▶ [WHAT IS REQUIRED]:
Of the entries that follow, how many lines hold the word "tool"? Reply with the number only.

(Collected data)
:::::

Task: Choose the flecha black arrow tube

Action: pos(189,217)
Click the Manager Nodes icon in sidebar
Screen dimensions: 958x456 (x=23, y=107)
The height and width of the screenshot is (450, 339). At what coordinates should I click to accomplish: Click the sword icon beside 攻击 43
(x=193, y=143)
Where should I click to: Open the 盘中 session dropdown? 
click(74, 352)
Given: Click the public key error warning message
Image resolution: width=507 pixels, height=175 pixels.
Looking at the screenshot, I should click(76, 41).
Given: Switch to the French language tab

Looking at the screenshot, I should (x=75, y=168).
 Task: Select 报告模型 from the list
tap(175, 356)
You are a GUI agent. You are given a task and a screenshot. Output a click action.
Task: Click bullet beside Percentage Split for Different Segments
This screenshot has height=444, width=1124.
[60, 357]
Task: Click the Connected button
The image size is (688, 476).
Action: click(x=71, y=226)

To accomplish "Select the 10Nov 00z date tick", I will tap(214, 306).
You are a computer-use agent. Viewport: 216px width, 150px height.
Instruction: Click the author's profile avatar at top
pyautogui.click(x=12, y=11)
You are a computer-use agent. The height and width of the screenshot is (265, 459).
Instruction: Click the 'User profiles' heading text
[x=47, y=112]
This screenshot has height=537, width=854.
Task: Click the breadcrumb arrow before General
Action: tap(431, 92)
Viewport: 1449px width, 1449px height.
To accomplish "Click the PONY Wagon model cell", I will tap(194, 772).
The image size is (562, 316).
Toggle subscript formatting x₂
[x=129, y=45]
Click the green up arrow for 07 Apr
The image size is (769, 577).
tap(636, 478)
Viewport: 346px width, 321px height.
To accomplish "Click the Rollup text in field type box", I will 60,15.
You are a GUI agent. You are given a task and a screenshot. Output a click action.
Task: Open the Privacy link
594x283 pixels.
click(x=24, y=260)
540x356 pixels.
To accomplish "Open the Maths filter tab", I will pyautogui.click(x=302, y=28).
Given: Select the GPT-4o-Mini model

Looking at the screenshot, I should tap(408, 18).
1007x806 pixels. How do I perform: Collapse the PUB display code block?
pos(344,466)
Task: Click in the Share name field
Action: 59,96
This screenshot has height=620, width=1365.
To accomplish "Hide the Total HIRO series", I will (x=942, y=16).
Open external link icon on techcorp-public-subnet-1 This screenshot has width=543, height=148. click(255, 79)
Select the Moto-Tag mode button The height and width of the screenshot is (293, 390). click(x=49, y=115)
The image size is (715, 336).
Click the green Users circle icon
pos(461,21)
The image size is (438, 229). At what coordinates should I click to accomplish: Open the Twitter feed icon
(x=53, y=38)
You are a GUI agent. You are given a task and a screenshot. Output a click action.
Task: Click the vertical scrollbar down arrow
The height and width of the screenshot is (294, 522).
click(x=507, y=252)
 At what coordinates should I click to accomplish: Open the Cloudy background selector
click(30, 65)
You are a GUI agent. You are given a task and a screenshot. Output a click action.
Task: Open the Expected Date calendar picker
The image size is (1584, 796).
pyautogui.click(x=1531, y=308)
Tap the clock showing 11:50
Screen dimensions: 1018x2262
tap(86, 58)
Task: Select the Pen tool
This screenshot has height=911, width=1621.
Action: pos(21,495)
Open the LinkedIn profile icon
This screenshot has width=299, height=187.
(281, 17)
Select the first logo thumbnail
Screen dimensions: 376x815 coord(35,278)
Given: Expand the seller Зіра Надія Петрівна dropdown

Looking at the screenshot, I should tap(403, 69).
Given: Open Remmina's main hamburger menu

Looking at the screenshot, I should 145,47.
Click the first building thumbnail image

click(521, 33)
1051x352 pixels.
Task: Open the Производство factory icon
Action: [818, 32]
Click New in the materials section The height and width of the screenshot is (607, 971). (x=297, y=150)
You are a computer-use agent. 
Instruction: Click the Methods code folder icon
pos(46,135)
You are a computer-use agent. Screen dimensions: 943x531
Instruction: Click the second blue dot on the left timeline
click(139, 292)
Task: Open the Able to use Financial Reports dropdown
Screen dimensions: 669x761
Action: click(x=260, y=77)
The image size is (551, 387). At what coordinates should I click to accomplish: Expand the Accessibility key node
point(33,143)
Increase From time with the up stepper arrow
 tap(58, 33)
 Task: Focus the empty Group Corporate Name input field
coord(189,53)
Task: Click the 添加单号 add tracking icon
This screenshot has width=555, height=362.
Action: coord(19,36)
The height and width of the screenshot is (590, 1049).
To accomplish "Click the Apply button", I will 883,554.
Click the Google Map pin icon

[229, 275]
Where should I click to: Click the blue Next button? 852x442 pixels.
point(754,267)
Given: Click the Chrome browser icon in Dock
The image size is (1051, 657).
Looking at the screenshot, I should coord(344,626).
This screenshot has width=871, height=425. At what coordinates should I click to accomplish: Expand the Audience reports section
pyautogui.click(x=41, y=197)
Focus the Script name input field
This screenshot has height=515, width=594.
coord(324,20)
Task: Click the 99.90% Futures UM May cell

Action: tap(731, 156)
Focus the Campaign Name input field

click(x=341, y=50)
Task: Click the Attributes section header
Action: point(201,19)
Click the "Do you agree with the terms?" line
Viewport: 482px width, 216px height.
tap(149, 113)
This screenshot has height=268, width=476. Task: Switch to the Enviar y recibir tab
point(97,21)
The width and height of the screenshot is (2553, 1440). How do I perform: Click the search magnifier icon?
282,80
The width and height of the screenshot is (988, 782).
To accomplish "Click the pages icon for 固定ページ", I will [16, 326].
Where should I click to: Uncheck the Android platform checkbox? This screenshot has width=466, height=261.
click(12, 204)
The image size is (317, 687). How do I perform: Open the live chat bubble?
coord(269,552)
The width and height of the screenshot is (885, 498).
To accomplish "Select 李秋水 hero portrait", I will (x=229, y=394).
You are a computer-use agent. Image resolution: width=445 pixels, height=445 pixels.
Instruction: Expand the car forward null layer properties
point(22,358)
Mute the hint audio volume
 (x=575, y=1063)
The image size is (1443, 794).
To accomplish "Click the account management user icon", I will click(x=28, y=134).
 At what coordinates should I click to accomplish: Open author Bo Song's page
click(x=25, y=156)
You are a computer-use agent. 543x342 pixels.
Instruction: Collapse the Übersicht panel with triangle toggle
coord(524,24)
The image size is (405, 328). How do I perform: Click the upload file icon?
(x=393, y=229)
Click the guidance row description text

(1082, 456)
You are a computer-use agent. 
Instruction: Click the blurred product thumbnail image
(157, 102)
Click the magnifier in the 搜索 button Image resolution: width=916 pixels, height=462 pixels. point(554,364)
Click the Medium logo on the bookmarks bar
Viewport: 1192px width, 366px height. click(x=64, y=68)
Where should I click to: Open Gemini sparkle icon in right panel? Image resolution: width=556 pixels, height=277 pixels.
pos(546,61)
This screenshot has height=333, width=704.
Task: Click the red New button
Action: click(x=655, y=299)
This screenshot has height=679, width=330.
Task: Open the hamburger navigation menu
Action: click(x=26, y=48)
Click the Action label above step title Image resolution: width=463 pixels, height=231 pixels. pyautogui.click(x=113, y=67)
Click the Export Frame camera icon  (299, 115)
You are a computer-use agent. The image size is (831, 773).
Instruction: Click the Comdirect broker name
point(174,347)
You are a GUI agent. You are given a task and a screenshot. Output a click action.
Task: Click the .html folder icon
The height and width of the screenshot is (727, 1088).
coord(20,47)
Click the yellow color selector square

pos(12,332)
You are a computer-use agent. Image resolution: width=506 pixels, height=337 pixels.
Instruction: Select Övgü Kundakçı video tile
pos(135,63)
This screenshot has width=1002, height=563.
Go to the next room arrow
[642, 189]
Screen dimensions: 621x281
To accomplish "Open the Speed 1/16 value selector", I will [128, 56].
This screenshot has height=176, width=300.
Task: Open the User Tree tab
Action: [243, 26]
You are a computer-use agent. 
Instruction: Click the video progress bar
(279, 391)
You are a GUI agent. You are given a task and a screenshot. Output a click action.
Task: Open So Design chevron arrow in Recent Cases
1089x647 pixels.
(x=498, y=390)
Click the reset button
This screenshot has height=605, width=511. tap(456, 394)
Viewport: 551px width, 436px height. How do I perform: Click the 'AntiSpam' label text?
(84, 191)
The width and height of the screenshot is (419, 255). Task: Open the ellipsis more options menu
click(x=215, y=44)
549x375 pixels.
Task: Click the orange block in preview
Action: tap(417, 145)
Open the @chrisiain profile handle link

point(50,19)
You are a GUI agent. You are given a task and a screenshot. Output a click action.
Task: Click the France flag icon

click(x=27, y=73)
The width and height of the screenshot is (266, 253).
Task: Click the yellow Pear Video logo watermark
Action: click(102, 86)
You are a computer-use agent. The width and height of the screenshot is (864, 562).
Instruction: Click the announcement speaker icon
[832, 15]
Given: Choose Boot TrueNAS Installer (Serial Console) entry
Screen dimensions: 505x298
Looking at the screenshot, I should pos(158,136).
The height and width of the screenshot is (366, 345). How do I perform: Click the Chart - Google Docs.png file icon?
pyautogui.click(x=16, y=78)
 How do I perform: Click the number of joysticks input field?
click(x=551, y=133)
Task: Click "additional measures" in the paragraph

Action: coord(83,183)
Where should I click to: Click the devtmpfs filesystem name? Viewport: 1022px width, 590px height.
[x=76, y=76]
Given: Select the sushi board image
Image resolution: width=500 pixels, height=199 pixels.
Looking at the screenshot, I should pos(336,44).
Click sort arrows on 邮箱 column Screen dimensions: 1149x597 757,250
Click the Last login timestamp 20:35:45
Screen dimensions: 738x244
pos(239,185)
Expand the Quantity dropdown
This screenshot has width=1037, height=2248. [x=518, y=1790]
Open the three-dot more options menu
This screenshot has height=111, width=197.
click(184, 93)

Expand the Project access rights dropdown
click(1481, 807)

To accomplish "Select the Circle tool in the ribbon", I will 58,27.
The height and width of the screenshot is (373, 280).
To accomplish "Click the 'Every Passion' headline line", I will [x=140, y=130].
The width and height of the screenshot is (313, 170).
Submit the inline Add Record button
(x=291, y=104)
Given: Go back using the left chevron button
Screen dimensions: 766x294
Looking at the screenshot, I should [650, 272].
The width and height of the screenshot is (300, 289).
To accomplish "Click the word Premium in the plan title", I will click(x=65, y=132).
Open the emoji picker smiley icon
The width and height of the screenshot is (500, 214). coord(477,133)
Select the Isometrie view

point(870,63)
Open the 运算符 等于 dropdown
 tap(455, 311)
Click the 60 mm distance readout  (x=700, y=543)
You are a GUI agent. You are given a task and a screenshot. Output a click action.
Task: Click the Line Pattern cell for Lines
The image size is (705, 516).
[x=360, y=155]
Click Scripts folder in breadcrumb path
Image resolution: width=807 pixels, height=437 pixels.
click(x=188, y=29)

:::::

▶ [OUTPUT OF THE EXERCISE]:
2